Voltaire, à qui les mémoires manuscrits de la maison de Caumont avaient été communiqués, a rendu populaire la saisissante aventure du jeune de La Force, alors âgé de douze ans, laissé pour mort sous les cadavres de son père et de son frère, égorgés à la Saint-Barthélemy. Mais c’est dans l’œuvre du vieux maréchal qu’il faut lire ce touchant épisode, que nous comprenons mieux depuis que nous aussi nous avons connu les horreurs des nuits sanglantes et le secret des miraculeuses évasions. Sauvé d’abord chez un homme du peuple, il se fait conduire à l’Arsenal, chez Mme de Brisambourg, sa parente, qui le cache dans la chambre de ses filles, sous des vertugadins. Bientôt, sur l’avis d’un parent intéressé à sa mort, le bruit de son évasion se répand, et Charles IX donne de sang-froid l’ordre de le faire périr. Il faut fuir de nouveau ; le pauvre enfant sort de Paris déguisé, et soupe dans une hôtellerie avec un assassin qu’il trouve vêtu de la robe de chambre de son frère. Après des périls de toute sorte, il arrive enfin en Guyenne, où il est recueilli par son oncle. Sitôt que le roi de Navarre eut quitté la cour, M. de La Force va s’unir à lui, et dès cette époque commencent entre Henri IV et le fidèle Béarnais des relations qui ne devaient finir qu’avec la vie du grand roi. Après avoir combattu près de Henri IV sur presque tous les champs de bataille et avoir plus qu’aucun autre contribué au succès de la journée d’Arques, M. de La Force était encore à côté de son maître lorsque celui-ci tomba frappé par le fer de Ravaillac. Sa piété lui fait trouver la force de dire au monarque, qui le couvre de son sang : Sire, songez à Dieu. Ces mots sont les derniers qu’Henri ait entendus sur la terre.

Après ce coup terrible, M. de La Force retourna dans son gouvernement de Béarn pour faire proclamer le nouveau roi. Bientôt la lutte s’engage de nouveau entre les deux croyances, et le gentilhomme calviniste est appelé à y prendre une grande part. Enfin, l’ordre se rasseoit sous Richelieu, et M. de La Force, après avoir été zélé chef de parti, devient un des plus habiles généraux de Louis XIII. Il fait la belle campagne d’Italie, célèbre par le passage du pont de Suze ; dirige en Champagne la résistance contre Gaston, duc d’Orléans, et va prendre sur le Rhin le commandement des forces que la France unit à celles de la Suède.
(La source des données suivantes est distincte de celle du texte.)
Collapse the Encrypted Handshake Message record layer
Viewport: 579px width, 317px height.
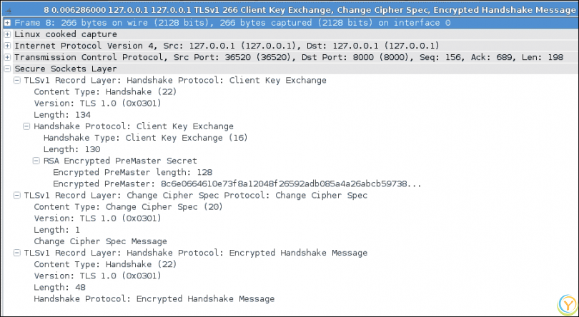17,253
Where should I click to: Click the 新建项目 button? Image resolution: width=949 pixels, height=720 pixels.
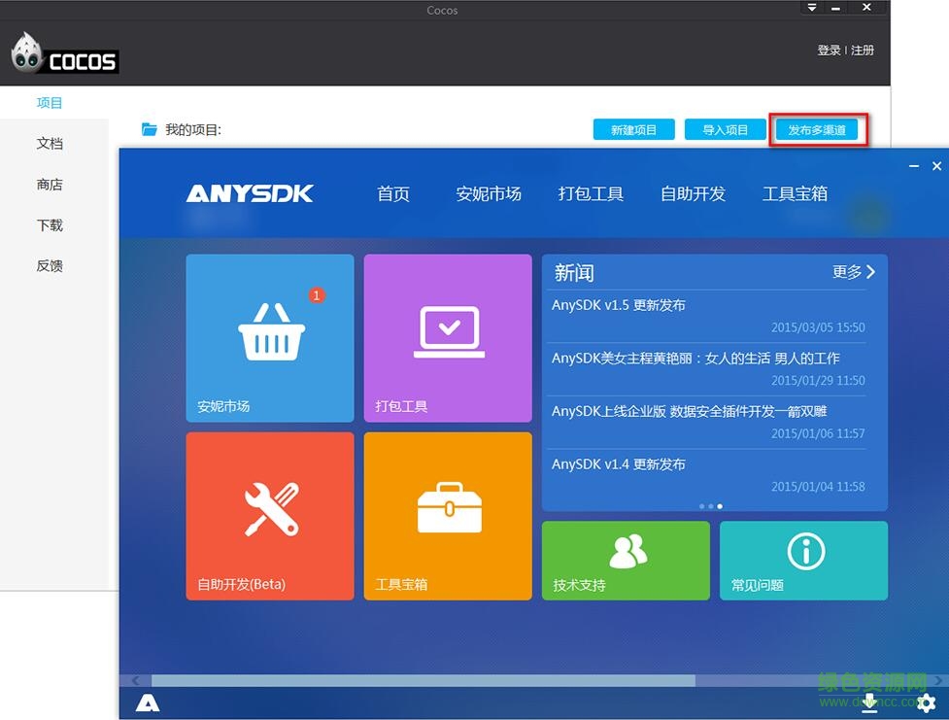(x=633, y=130)
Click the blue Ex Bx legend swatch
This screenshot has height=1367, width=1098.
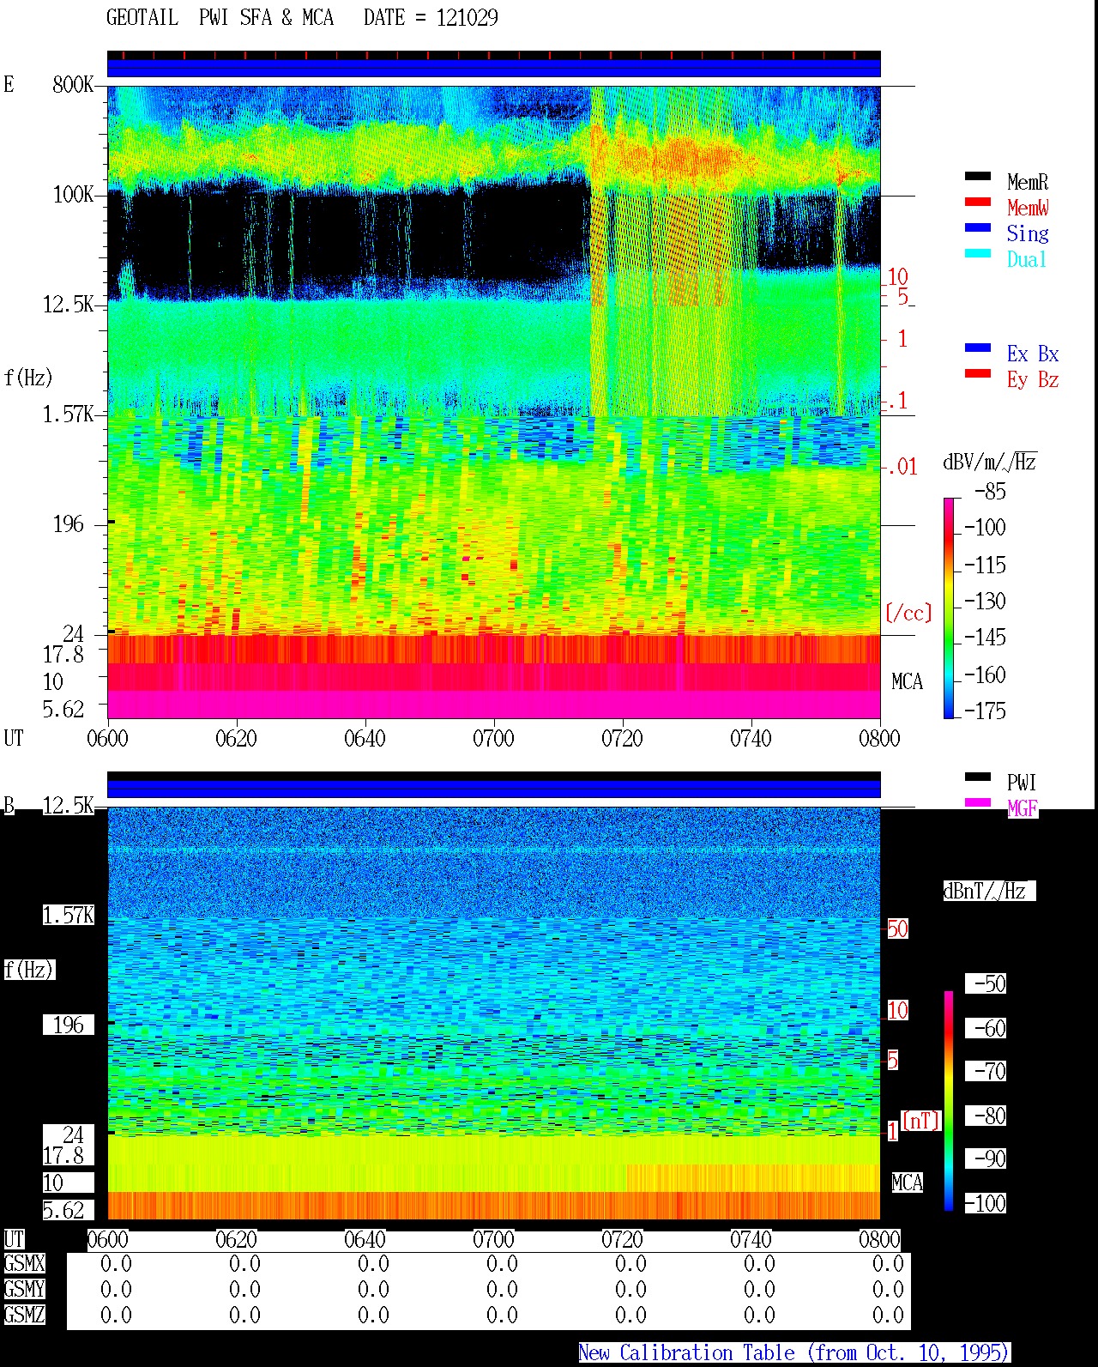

Du jour où s’ouvre la guerre de trente ans, la vie du maréchal se passe tout entière dans les camps ; enfin, épuisé de fatigues et d’années, il quitte son armée victorieuse, à l’âge de soixante-dix-huit ans, pour venir au château de ses pères mettre un intervalle entre cette vie agitée et la mort. Près de quinze ans d’une verte vieillesse lui furent encore donnés ; il vit du fond de sa retraite disparaître le grand cardinal, dont il eut l’estime et jamais la faveur, et il suivit de loin dans ses épreuves laborieuses le nouveau ministre, dont il avait encouragé les premiers pas lorsque le seigneur Mazarini portait l’uniforme de capitaine de dragons.

C’est une noble vie que celle-là, et il est bon de la remettre en mémoire. M. le marquis de La Grange a rempli avec conscience un devoir pieux et difficile ; il a coordonné d’une manière heureuse les nombreux matériaux que lui ont fournis les archives de la maison de la Force : le texte est éclairé par des notes importantes, et rarement la tâche d’un éditeur a été plus loyalement remplie.

L. C.

  1. Mémoires authentiques de Jacques Nonpar de Caumont, duc de La Force, maréchal de France, et de ses deux fils les marquis de Montpouillan et de Castelnaut, publiés, mis en ordre et précédés d’une introduction par M. le marquis de la Grange ; 4e vol. in-8o ; chez Charpentier, rue de Seine.